Records at the Family History Library[edit | edit source]

The Family History Library has some tax records including published and original lists. They are listed in the Place Search of the FamilySearch Catalog under:


Some tax records are published by societies in journals or periodicals. Some of these are available in the Family History Library and are referenced in Smith’s Inventory of Genealogical Sources: Wales (see Wales Genealogy).

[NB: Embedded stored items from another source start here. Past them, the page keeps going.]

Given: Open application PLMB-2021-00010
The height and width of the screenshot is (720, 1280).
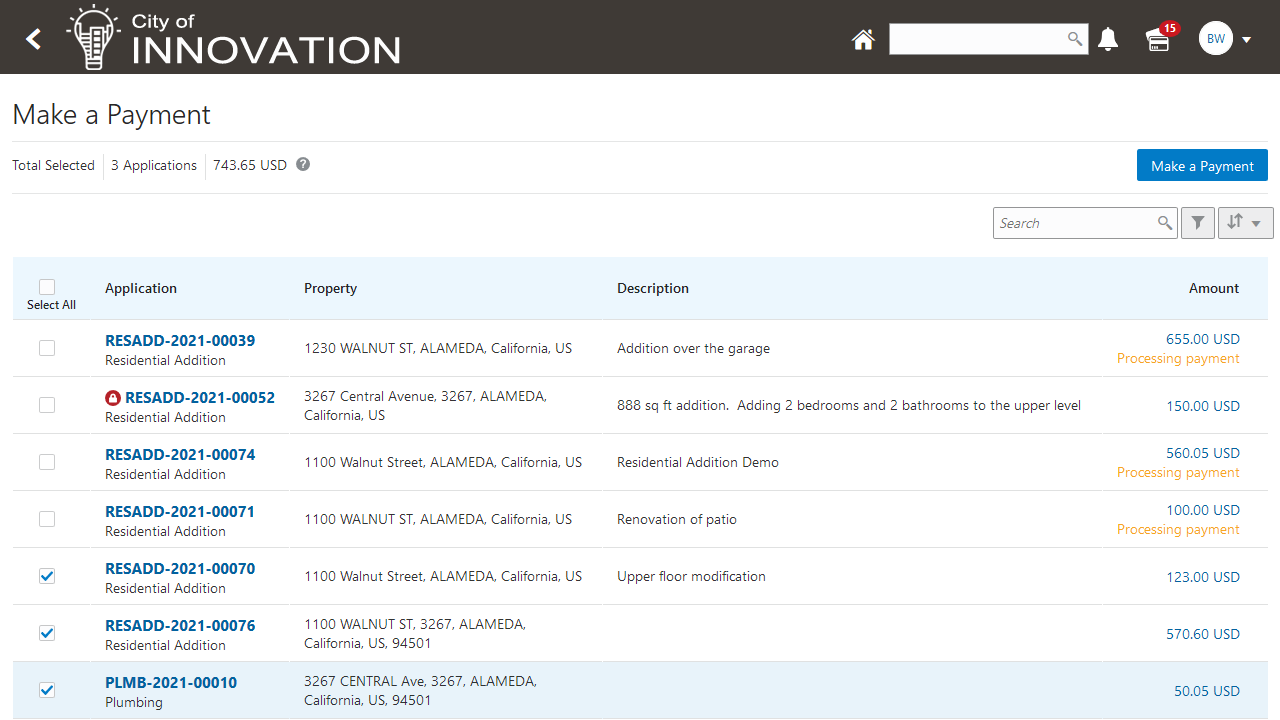Looking at the screenshot, I should [170, 682].
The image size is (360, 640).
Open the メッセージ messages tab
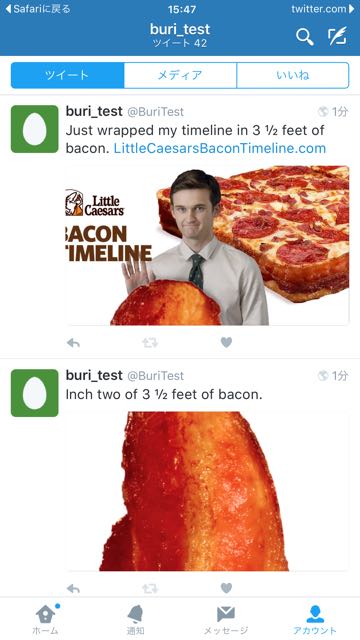[x=225, y=619]
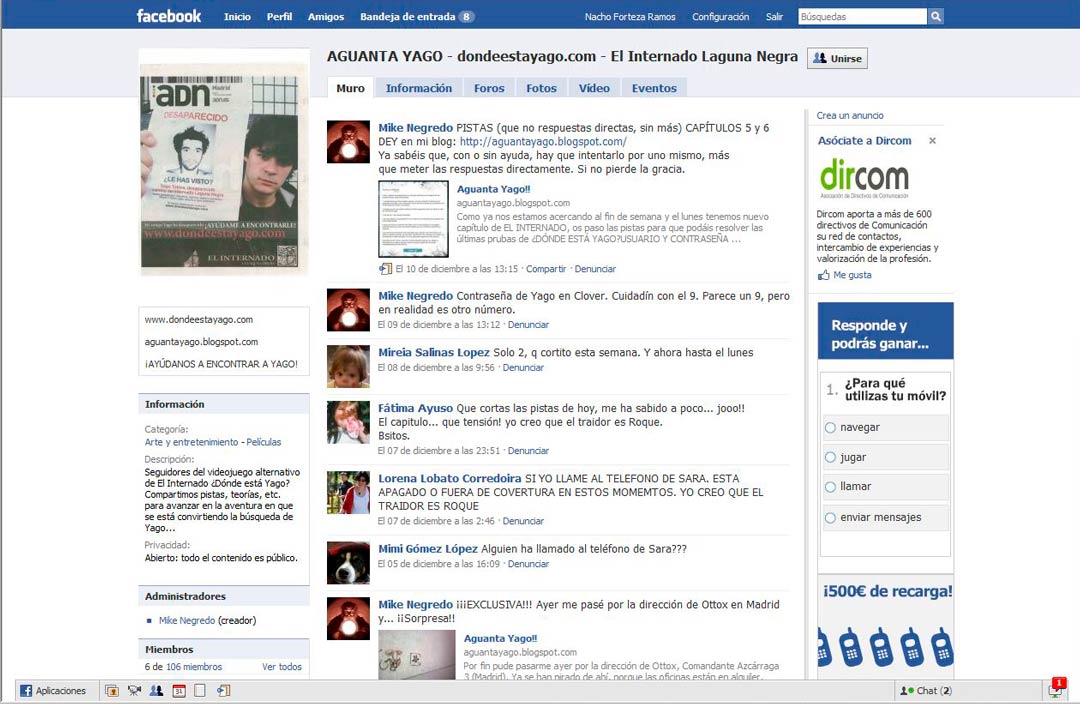Close the Asóciate a Dircom ad
Screen dimensions: 1080x704
coord(932,141)
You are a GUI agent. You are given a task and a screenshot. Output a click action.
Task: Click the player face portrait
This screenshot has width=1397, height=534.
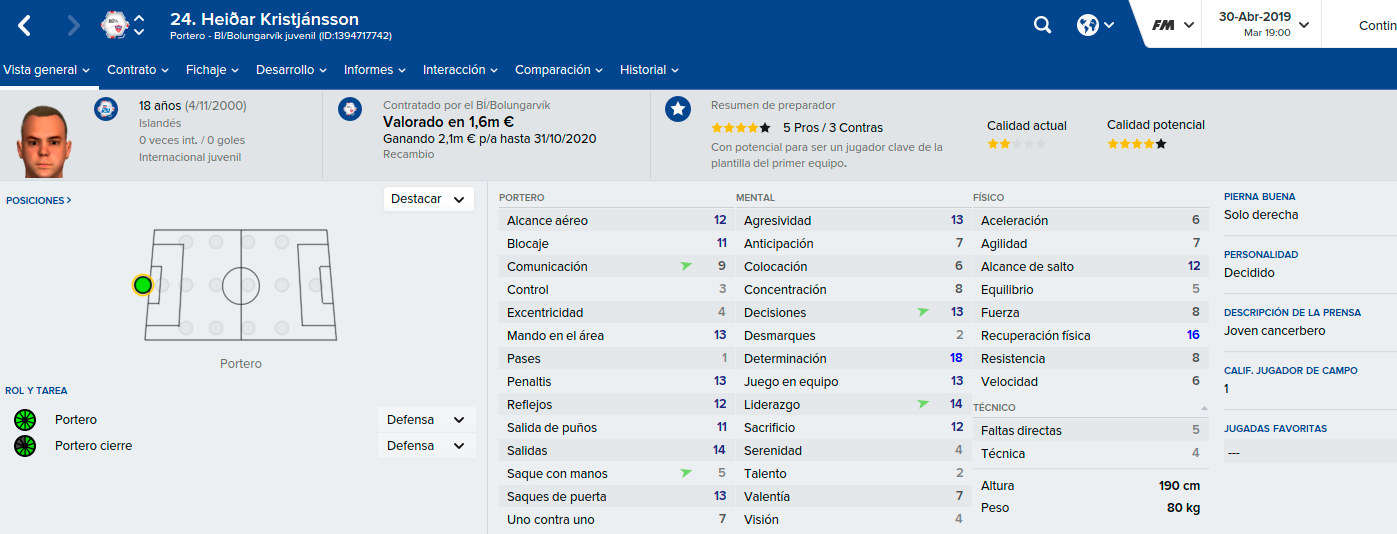click(45, 138)
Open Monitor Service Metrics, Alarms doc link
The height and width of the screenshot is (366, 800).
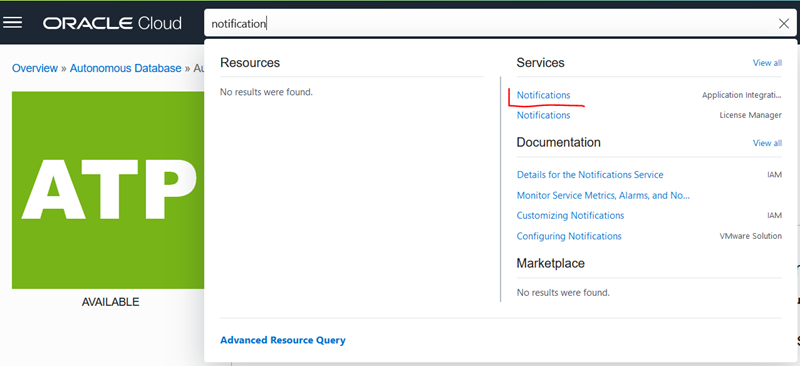click(x=603, y=195)
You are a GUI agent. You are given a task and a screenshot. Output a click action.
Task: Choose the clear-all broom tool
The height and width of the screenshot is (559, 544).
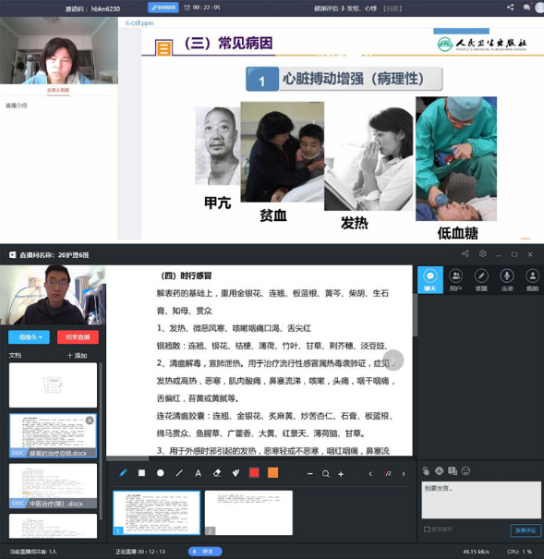click(236, 473)
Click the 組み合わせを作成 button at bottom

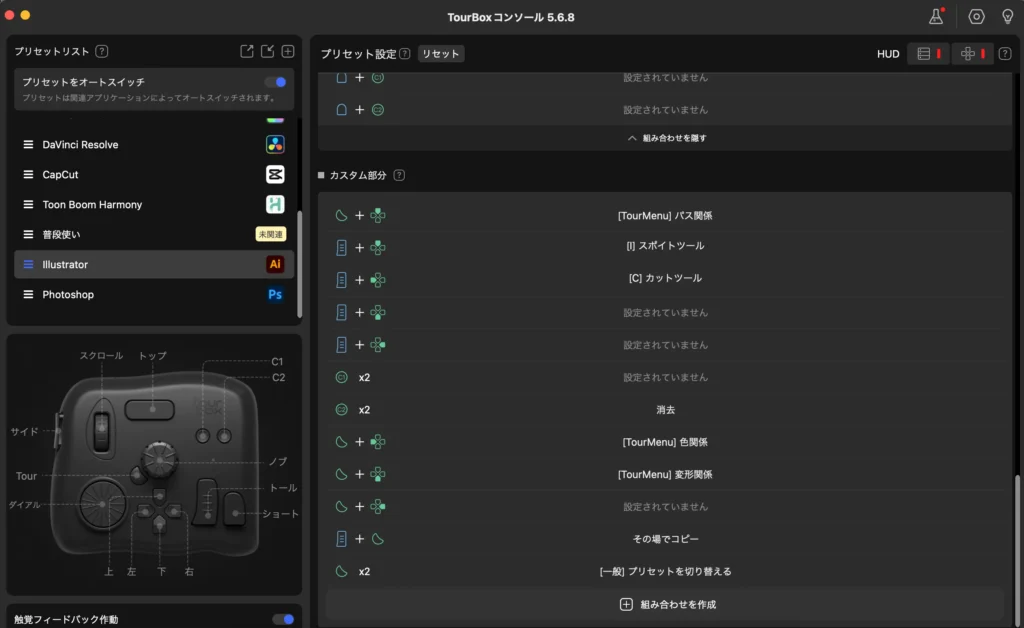click(x=666, y=603)
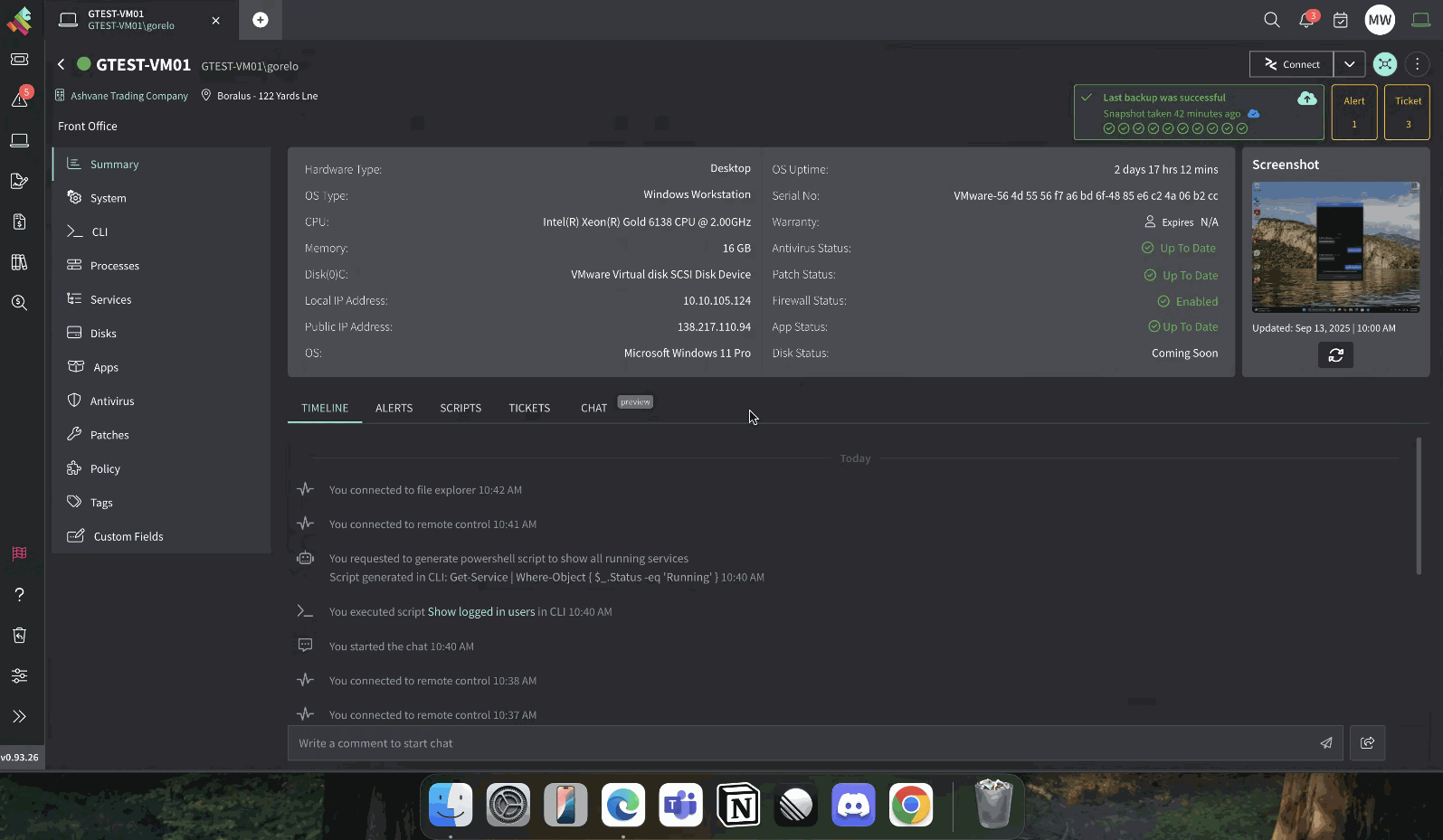Switch to the SCRIPTS tab
The width and height of the screenshot is (1443, 840).
coord(460,408)
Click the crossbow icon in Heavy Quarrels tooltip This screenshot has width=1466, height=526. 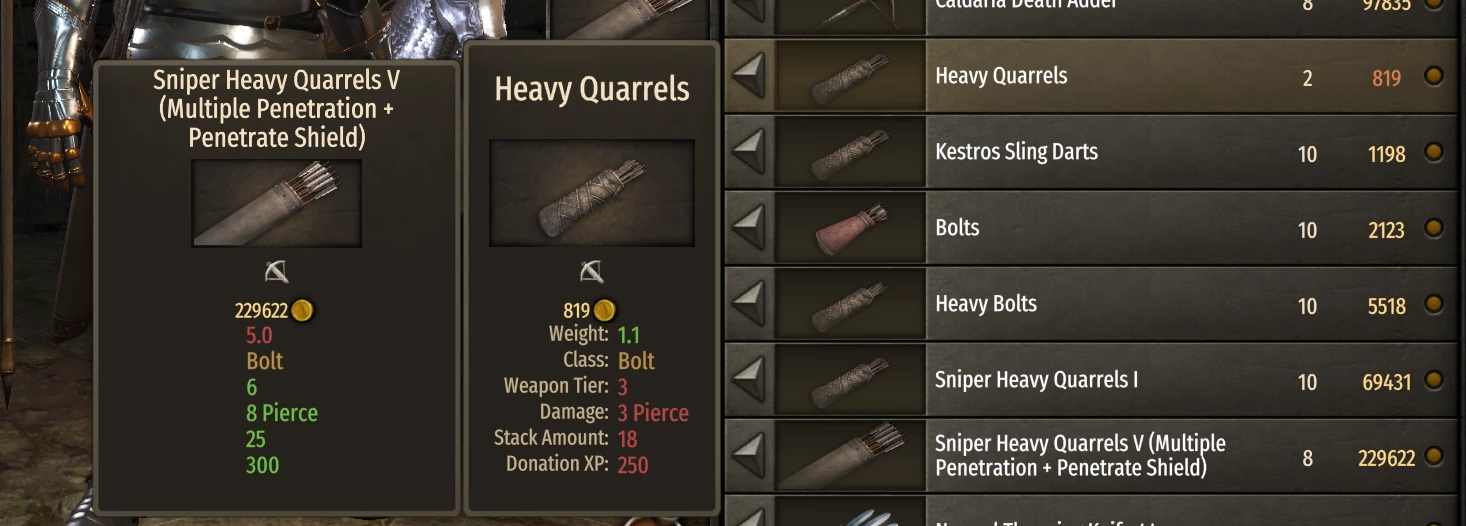[x=591, y=271]
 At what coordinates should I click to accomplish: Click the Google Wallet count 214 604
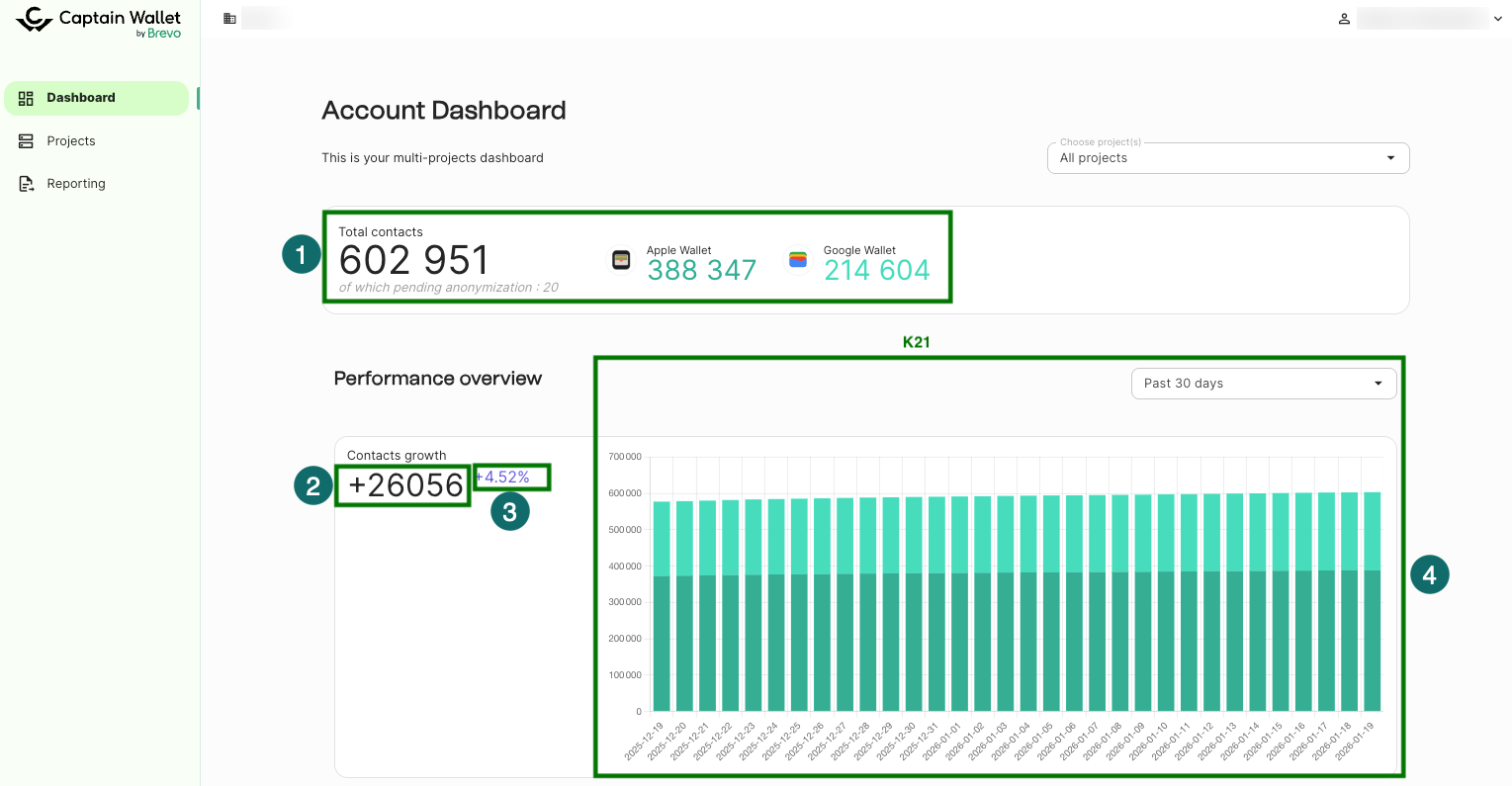pos(876,270)
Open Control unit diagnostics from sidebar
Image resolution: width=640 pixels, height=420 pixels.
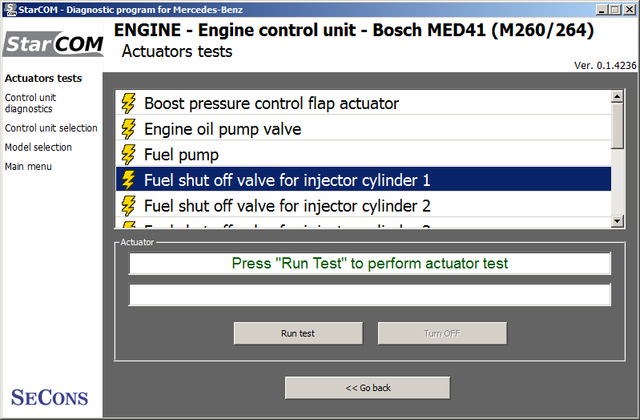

For more information about tax records, see:

  • Beresford, M. W. The Lay Subsidies and the Poll Taxes.Canterbury, England: Phillimore & Co., 1963. (FHL book 942 A1 no. 836.) This work explains the history and surviving records of early English taxes.
  • Gibson, Jeremy. The Hearth Tax, Other Later Stuart Tax Lists and the Association Oath Rolls. 2nd ed. Birmingham, England: Federation of Family History Societies (Publications) Ltd., 1996. (Family History Library book 942 R43g 1996.) This reference gives the types of taxes, dates covered, and repository catalog numbers by county of surviving tax records.
  • Gibson, Jeremy, Mervyn Medlycott, and Dennis Mills. Land and Window Tax Assessments. Birmingham, England: Federation of Family History Societies (Publications) Ltd., 1993 (Family History Library book 942 R4g 1993.) This book gives the dates of records held by each repository, arranged by county name.
  • Apprenticeship. Salt Lake City, Utah: Family History Library, 1980. (Family History Library book 942 U27a.) A short discussion of apprenticeship records precedes the library film numbers.[1]

External Links[edit | edit source]

Sources[edit | edit source]

  1. The Church of Jesus Christ of Latter-day Saints, Research Outline: Wales (Salt Lake City: Corporation of the President, 2000), 63-64. NOTE: All of the information from the original research outline has been imported into the FamilySearch Wiki and is being updated as time permits.